Her family celebrates Mother’s Day as Mothers’ Day. But her daughter and sons have to pick and choose which parent to give their school-made cards to. Or awkwardly say, “This is for both of you,” and both moms say thank you, but they know their family is Left Out. Just as they are left out on Father’s Day. Their kids don’t have a father. So they make sure the teachers know they are to make cards for a grandparent, but it’s not the same. Their family is, again, Left Out.
In a sea of moms-and-dads, they are the mom-and-mom. It can be isolating. It can be frustrating. Everything is emblazoned with mom-and-dad, and it doesn’t work for their kids. There is no dad. And anything that says “mom”? Well, which one? Because mom, singular, means the other mom, singular, is always Left Out.
Pretty Like Mommy? Well, which one?
Smart Like Mommy? Who’s the smarter one?
Cute Like My Mom? Which mom is the cute one?
And on and on.
I know another family who feels the same way, but in reverse. Because they’re dads, and so their kids are shut out of Mother’s Day completely, but befuddled on Father’s Day over whom to honor. Being dad-and-dad is just as isolating and frustrating as being mom-and-mom. It’s compounded by the fact that their children are twin daughters. So every shirt that says "[something] like Daddy" not only has the same problems as the mommy shirts, they’re also usually hideously gendered, not something they want for their kids. Meaning, you know, tough like daddy. Strong like daddy. Built tough like daddy. Super strong like daddy. And... well, that's basically it.
We saw our friends getting left out. We heard their frustrations. And we decided to do something about it. So when we designed our “Kind Like My Mom” shirt, we also made a “Kind Like My Moms” shirt.
With these words, no one feels like they have to pick. No one has to be left out. Both moms are the kind moms.
It also shifts the focus of the shirt. Now it’s not just about kindness. It’s also about normalizing same-sex parenting. It’s about saying, “This is a real kid, a normal kid, a kid who looks and acts like every other kid, a kid who just happens to have two parents of the same gender.”
We think that’s pretty awesome, because we think all kinds of families are awesome. We think all families are worthy of celebration. So we went back to our Kind Like Daddy shirt and made a Kind Like My Dads version.
Today we have a whole collection of "like my moms" and "like my dads" shirts, because we think there should be a way to fit these ideas together without leaving people out. There’s a special relationship between a kid and their moms, or a kid and their dads. We want to make sure everyone knows about it -- and that no one feels as if they’re somehow hiding it.
We want to help awesome kids brag that they're smart like their moms or dads. Feminist like their moms or dads. Kind like their moms or dads.

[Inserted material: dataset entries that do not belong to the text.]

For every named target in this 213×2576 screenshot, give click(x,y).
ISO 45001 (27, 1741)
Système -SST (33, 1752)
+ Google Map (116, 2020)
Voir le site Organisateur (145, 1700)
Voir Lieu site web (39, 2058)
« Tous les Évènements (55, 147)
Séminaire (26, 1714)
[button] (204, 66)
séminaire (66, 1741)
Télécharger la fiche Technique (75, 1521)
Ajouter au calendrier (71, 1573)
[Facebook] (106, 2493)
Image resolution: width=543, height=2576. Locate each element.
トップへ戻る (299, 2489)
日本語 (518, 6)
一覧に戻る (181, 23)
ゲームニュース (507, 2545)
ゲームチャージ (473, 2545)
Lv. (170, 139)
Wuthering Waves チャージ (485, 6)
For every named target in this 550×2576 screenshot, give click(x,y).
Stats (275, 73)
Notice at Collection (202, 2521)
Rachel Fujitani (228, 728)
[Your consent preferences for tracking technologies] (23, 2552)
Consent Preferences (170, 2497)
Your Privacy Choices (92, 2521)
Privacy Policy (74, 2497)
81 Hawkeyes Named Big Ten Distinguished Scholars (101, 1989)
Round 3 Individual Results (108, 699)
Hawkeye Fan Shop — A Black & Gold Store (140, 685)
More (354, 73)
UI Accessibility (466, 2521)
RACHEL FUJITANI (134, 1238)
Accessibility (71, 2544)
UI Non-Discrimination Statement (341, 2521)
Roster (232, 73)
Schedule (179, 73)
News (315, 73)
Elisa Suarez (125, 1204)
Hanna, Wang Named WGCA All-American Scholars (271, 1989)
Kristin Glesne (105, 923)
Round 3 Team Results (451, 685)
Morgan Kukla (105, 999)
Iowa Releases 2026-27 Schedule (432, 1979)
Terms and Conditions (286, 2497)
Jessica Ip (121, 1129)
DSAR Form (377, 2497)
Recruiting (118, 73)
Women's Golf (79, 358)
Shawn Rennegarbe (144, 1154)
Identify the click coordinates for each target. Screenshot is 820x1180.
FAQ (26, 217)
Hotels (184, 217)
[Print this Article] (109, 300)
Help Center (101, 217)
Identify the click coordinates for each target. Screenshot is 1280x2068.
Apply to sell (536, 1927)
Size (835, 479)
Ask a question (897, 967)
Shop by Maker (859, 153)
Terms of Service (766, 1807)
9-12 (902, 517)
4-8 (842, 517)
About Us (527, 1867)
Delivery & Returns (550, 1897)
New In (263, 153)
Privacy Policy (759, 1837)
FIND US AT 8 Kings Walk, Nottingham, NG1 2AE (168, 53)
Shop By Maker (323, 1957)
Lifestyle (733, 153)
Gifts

No big retailers have done shirts like this, and we wonder why. Aside from it just being the right thing to do, the LGBTQ community is a HUGE market that definitely shows up for products that acknowledge them as full members of our community. We're a small company, so most people haven't heard of us and will never see our shirts. We wish we weren't among such a paltry few little brands offering onesies and tees like this.
Every family deserves to be celebrated, and LGBTQ fams are rad. We think they’re just as important as mom-and-dad families. And we think they deserve to be celebrated, too: with shirts that acknowledge them for who they are.